Art is Not an Island: on Interdependence and Complicity
Lecture – Kathrin Böhm, Rachel Grant, Hammad Nasar, Sam Trotman
- 9 October 2021
- 2:30 – 3:45 pm
- A conversation presented as part of British Art Show 9 in Aberdeen.
- Online
A talk and conversation with British Art Show 9 artist Kathrin Böhm; Sam Trotman, Director of Scottish Sculpture Workshop; Rachel Grant, Curator of Fertile Ground; and Hammad Nasar, co-curator of British Art Show 9.
Held on the occasion of British Art Show 9 in Aberdeen, this event forms part of Kathrin Böhm’s work for the exhibition, which questions how art and culture both depend on and shape the economy we live in. The panel will discuss diverse economies, local culture, the dominance of oil and art’s possible contribution to systemic change.
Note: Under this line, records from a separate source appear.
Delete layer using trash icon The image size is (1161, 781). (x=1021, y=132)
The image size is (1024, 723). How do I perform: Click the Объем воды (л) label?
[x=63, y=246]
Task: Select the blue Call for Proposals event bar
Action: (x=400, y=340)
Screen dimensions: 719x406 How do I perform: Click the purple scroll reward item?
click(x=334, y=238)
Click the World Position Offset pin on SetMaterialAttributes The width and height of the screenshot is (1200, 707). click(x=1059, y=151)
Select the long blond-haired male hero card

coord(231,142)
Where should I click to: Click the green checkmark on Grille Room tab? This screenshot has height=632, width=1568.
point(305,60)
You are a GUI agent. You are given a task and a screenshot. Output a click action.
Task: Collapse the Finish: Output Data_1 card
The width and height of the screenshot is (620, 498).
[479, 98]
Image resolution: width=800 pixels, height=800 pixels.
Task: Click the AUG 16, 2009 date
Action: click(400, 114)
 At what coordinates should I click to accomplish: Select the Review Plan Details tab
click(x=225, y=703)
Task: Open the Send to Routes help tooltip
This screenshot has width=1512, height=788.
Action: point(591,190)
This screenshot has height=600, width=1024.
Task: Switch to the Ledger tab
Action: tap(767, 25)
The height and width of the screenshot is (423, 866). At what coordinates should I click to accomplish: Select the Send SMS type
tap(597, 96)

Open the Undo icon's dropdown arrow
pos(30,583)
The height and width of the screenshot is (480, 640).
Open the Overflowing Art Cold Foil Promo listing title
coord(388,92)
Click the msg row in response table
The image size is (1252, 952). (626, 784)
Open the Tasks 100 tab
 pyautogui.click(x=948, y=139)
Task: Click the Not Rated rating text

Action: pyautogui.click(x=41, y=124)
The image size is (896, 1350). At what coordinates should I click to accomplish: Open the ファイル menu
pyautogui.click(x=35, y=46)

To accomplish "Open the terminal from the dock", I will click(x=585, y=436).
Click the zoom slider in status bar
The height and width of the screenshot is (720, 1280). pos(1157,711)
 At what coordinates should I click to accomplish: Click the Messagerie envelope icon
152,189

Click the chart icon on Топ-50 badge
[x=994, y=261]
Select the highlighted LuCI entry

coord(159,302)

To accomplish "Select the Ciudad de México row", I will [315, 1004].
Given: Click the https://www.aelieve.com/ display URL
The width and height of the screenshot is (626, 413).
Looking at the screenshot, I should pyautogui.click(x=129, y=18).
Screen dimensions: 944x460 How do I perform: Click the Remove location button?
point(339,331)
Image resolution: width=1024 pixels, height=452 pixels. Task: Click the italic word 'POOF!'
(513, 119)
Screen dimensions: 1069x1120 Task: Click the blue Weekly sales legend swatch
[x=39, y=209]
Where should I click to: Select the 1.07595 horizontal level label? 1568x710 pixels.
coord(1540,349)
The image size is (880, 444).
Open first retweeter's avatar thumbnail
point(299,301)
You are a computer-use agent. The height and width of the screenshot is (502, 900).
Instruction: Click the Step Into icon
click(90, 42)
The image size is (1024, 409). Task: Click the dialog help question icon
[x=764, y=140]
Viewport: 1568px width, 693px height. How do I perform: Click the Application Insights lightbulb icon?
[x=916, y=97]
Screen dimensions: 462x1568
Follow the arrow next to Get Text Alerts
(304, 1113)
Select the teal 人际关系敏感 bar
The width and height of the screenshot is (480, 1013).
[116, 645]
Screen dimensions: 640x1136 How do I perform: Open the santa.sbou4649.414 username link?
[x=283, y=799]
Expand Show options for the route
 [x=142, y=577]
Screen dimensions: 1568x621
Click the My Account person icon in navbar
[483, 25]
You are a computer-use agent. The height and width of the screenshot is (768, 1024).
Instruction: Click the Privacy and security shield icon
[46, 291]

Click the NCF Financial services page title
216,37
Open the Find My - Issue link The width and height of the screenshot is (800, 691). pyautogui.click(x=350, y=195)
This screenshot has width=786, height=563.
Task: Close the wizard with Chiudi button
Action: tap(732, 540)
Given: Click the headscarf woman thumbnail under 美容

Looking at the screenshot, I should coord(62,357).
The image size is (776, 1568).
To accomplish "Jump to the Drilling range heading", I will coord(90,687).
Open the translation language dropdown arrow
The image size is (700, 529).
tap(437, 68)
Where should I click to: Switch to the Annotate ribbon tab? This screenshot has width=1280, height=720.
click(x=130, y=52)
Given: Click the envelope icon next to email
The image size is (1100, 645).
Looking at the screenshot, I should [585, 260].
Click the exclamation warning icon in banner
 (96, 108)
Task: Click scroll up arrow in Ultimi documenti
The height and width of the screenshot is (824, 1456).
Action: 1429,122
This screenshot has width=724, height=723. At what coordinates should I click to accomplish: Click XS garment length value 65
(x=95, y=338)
The panel members will speak about the context of Aberdeen, bringing a wide range of perspectives that connect curatorial, political, activist and organisational knowledge. The conversation will cover:
- How do important local economies underpin and shape local culture?
- Where and how can a new practice of acknowledging complicity take place, whilst also shifting away from extractive and destructive economies?
- Can the concept of interdependence offer a practical and theoretical approach?
- How can new approaches create lasting support systems?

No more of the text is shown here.